An insurance defense firm was hit with a jury verdict in a legal malpractice case last Thursday, February 2. 2006. The lawsuit arose after the now-plaintiff insurer got hit with an adverse verdict in a products liability trial.

The plaintiff in the malpractice action claimed that the underlying case was lost because the defense lawyer “spent woefully few hours preparing, failed to call critical witnesses and muffed chances to attack the plaintiff’s credibility.” More specifically, the evidence alllegedly “showed that [the defense attorney who actually tried the case] spent 20.5 hours preparing for the ladder trial, failed to elicit expert testimony that could have refuted the [original] plaintiff’s experts, failed to take advantage of expert testimony for defendants that got out on summary judgment and failed to exploit evidence that would have shown [the original plaintiff] to be a lying fraud.” In all, 21 errors were claimed.
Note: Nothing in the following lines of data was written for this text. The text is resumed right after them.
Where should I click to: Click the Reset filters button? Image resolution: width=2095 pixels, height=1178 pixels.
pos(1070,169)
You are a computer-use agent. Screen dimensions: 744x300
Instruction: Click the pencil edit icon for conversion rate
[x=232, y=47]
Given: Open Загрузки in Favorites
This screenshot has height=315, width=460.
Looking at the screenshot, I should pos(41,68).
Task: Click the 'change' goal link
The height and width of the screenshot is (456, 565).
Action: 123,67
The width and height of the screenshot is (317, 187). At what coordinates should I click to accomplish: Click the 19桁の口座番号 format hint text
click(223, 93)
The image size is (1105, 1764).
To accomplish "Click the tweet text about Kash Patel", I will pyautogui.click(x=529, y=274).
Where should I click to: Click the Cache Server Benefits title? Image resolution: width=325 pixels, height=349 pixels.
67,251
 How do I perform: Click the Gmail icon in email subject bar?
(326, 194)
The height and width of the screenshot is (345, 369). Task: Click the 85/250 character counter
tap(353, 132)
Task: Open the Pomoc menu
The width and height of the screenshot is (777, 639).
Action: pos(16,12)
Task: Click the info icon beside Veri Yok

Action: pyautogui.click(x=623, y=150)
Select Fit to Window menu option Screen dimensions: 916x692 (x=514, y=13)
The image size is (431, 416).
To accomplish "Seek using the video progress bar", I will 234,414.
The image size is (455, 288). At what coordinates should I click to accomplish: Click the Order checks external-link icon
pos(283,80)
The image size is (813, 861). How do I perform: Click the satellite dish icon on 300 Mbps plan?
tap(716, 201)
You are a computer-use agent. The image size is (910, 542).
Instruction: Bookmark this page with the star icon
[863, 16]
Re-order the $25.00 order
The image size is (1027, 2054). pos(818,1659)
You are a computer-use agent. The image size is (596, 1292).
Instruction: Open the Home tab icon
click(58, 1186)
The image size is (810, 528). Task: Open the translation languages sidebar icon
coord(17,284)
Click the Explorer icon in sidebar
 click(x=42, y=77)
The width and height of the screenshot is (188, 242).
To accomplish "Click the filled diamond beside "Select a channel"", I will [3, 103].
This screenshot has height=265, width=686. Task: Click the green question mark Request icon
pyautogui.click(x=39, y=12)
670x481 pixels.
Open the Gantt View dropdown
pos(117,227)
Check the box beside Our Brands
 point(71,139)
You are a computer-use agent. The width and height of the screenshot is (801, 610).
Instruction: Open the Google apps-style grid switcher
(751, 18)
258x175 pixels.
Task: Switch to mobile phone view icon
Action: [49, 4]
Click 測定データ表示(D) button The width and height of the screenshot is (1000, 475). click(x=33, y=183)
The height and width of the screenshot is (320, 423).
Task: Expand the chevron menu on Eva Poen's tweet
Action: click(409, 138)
I have seen some recent evidence of this kind of case as well. I sit on the Standards Committee for the National Board of Trial Advocacy and as part of my work on that committee I have to review lawsuits filed against board-certified lawyers. I just reviewed a big stack of them on Tuesday and can tell you that the type of lawsuits filed against lawyers are different today than they were just five years ago. Historically, the claims involved blown statutes of limitation, other missed deadlines and an occasional failure-to-disclose-conflict case. We now see more and more “strategy-related” claims.

The times they are a changing.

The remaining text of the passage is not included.